- [Instruções das tarefas]
1: Transcreva, do texto sobre a poesia de Vinícius de Moraes, a passagem que vai de "Diante desse problema, Vinícius" a "do que parece.".
2: Prolongue o texto sobre a poesia de Vinícius de Moraes, escrevendo a continuação logo após a última frase apresentada.

- [Trecho para leitura]
□ □ □ □
Vinícius, o grande "gentleman" da poesia brasileira
Em "Jardim Noturno" ele canta o amor com elegância
Poesia é uma atividade arriscada, não porque haja "uma gota de sangue em cada verso" ou qualquer coisa assim, mas simplesmente devido ao fato de haver poucas coisas tão ruins quanto um poema ruim –mesmo, ou sobretudo, se feito por alguém de renome. Por isso, ficando apenas entre os grandes, é tão difícil aceitar muito do que Drummond escreveu depois de "Lição de Coisas" ou causa tanto constrangimento o porquinho-da-índia de Manuel Bandeira. Ler o que de pior ambos escreveram é como pegar o avô bêbado, falando besteira e beliscando a empregada.
Diante desse problema, Vinícius de Moraes, tanto em sua poesia já divulgada quanto nos inéditos parcialmente recolhidos agora neste "Jardim Noturno", revela-se paradoxalmente o grande "gentleman" da poesia brasileira. Considerando que a maior parte de seus poemas tematiza Deus, a vida, a morte, o amor e a mulher, é sem dúvida notável quão pouco ele resvala na pieguice, quão raramente cai no ridículo. Se quase nunca atinge profundidades verdadeiramente sérias, cabe admitir que tampouco multiplica asneiras imperdoáveis. Como homem do mundo que foi, soube desde cedo –caso se lhe perdoe o "weltschmerz" postiço de quem, aos 20 ou 25, discorre sobre o sofrimento de viver– manter o nível e a compostura em sua lira, não perdendo jamais a classe, algo que, neste país, vale mais do que parece.
Fosse apenas isso e já seria exemplar numa língua em que poesia, vazada em verborragia e diminutivos, confunde-se com a afetação entre infantil e efeminada (sem preconceitos: os gays também não gostam dela) de nostalgia ou hipersensibilidade invariavelmente falsas. A primeira fase –mística– de Vinícius tinha tudo para afundar nesse ramorrão, pois, afinal, quem é capaz atualmente de digerir transcendências poéticas exceto nas alturas dos "Quatro Quartetos", das "Elegias de Duíno" ou "Grande Sertão: Veredas"? No entanto, ela se livra com um veredito de irrelevância e uma leve condenação ao engavetamento. Concluindo, porém, essa fase, em 1937, o poeta abandona sua pose de gente grande e começa a escrever uma poesia surpreendentemente adulta. Seu "Soneto de Intimidade" desse ano, que termina com os versos "Nós todos, animais, sem comoção nenhuma,/ Mijamos em comum numa festa de espuma", antecipa em termos de maturidade o que Drummond e outros só escreveriam na década seguinte.
□ □ □ □
- [Dados coletados]
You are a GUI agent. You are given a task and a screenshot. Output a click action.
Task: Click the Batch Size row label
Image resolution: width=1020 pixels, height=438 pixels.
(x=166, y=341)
□ □ □ □
- [Resultados das tarefas]
1:
Diante desse problema, Vinícius de Moraes, tanto em sua poesia já divulgada quanto nos inéditos parcialmente recolhidos agora neste "Jardim Noturno", revela-se paradoxalmente o grande "gentleman" da poesia brasileira. Considerando que a maior parte de seus poemas tematiza Deus, a vida, a morte, o amor e a mulher, é sem dúvida notável quão pouco ele resvala na pieguice, quão raramente cai no ridículo. Se quase nunca atinge profundidades verdadeiramente sérias, cabe admitir que tampouco multiplica asneiras imperdoáveis. Como homem do mundo que foi, soube desde cedo –caso se lhe perdoe o "weltschmerz" postiço de quem, aos 20 ou 25, discorre sobre o sofrimento de viver– manter o nível e a compostura em sua lira, não perdendo jamais a classe, algo que, neste país, vale mais do que parece.

2:
Talvez seja esta a sua característica mais satisfatória: uma maturidade emocional permeada de ironia e traduzida num domínio técnico que, quando alcança seus raros momentos de virtuosismo, produz versos de uma qualidade única. Não são numerosos em "Jardim Noturno" esses momentos, como tampouco o são no restante de sua obra, mas, uma vez que se apresentem, rivalizam com o melhor de Drummond, Bandeira, Murilo, ou João Cabral. "A Ultima Elegia" (uma espécie de "Zone" apollinaireana refeita à luz do "Waste Land" de Eliot), suas paráfrases eliotianas "O Crocodilo" e "As Mulheres Ocas", o "Tríptico na Morte de Siergei Mikhailovitch Eisenstein", por exemplo, não ficam nada a dever a nenhum deles. O mesmo vale para alguns de seus inéditos, como "O Eleito" ou "Exumação de Mário de Andrade". O primeiro, ao descrever seu tesão de menino por uma tia provavelmente solteirona, evoca o naturalismo do "Soneto de Intimidade" numa estrofe como: "Por fim, sem poder mais, contendo à toa o hausto/ Do gozo, corria a chorar para o banheiro/ Onde, entre vômitos, o olfato aberto ao cheiro/ Acre, masturbava-me até ficar exausto". (Vale a pena observar nesse trecho que nada tem de brutalista, sendo só objetivo, a excelência dos "enjambements".)
Neste volume como alhures, os sonetos merecem uma nota à parte. É a eles que o poeta deve o quinhão maior de sua popularidade. Não cabe, porém, relegar o fato tão somente ao prestígio de que a forma sempre desfrutou em português, onde a quantidade de sonetos medíocres encheria mais de uma biblioteca. O sucesso de Vinícius no soneto deve-se a mais do que sua inegável maestria, pois ele sonha arrancá-lo do ranço ao qual os parnasianos o haviam condenado, revitalizando-o com todos os recursos que nele investiram seus primeiros mestres, principalmente Camões.
Como se poderia esperar, a publicação de uma centena de inéditos nada deduz do total de sua obra e pouco lhe acrescenta além de dois ou três poemas e a confirmação de que seus manuscritos em estado de rascunho surgem despidos de interesse. Vinícius, enquanto autor de primeiro escalão, não escreveu mais que duas dúzias de poemas que são, contudo, material suficiente para que ele mereça uma recepção crítica bem mais criteriosa, se por nenhuma outra razão, pela de ser dos nossos raros poetas amorosos ou eróticos que sabem efetivamente do que estão falando. Quando tematiza as mulheres, ele não está materializando uma abstração irrelevante, dirigindo-se a algum eterno feminino de algibeira e almanaque ou reclamando de suas frustrações; pelo contrário, está discorrendo sobre o que, desejoso ou saciado, conhece bem: mulheres de carne e osso. Tudo indica que seus leitores se aperceberam disso antes e melhor do que muitos críticos profissionais. (Nelson Ascher)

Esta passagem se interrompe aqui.